Los Angeles, California, United States | SELF

Los Angeles, California, United States | SELF
Band Rock Pop




"Interview With Max and the Moon"

MATM is a triple threat who’s sound pleases the best of the indie, pop, and rock genres. Their catchy lyrics and up-beat instrumentals make their songs impossible to get out of your head. Watch their artistic music video at the bottom of the interview to find out what all the buzz is about. But first, take a look at my conversation with lead singer and piano player Max Couchois.

BM: Thank you so much for doing this interview with me.

Matt: Of course thanks for taking to the time to interview us. My name is Matt Couchois and im one of the lead singers and piano players in Max and the Moon.

BM: Let’s start with the basics. Could you talk a little bit about how Max and the Moon started?

Matt: MATM started as a two piece back in 2009. John and I started out doing our own originals at coffee shops and open mic nights. After about 6 months we brought in my brother on drums (dillon) and Zachariah on bass.

BM: For readers who haven’t had heard your music, how would you describe it?

Matt: I would say our sound is a pot luck of different influences with a modern take. We love to use a lot of vocal harmonies to create mood and catchy guitar or piano riffs to create melody. Some would say that we sound like Local Natives meets Passion Pit, which in itself is a HUGE compliment but we definitely take influence from both of them.

BM: Your sound is so unique and almost impossible to stick into just one genre of music. Do each of the band members add their own personal touch to the music?

Matt: Absolutely. Zachariah, bass and back up vocals, takes a lot of influence from his folk singer/song-writer background. John, lead guitar and vocals, takes a lot of influence from jazz and old mo-town. I take a lot from old pop and classic rock. Dillon, our drummer, is very much into classic rock and instrumental music like Explosions in the Sky. Together it makes for an interesting blend and creates a great song-writing process.

BM: How does the band go about coming up with songs to do?
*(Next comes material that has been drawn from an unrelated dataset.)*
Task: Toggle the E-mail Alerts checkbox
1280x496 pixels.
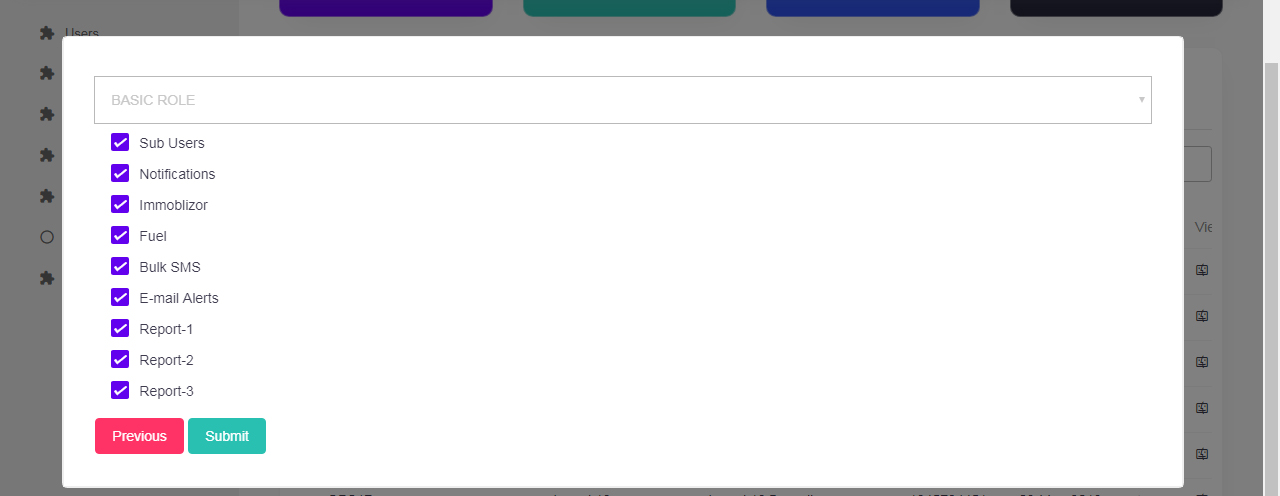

Matt: The typical way usually stems from an idea that John or I will have. Then we’ll take it to the rhythm section and work on it as a band. Sometimes however, we’ll start our rehearsal just jamming and every now and then something will spring to life and become a song. It’s always a little different with each song.

BM: Would you say the lyrics come from personal experiences or mostly story-telling?

Matt: They definitely stem from personal experiences but end up being told as a story. One of the reasons the name Max and the Moon really stuck was because it reminded us of a children’s book and what it meant to create like a child. I think that tells a lot about how we write and how personal these songs really are to us. We take the lyrical content very seriously and only write songs that mean a lot to us.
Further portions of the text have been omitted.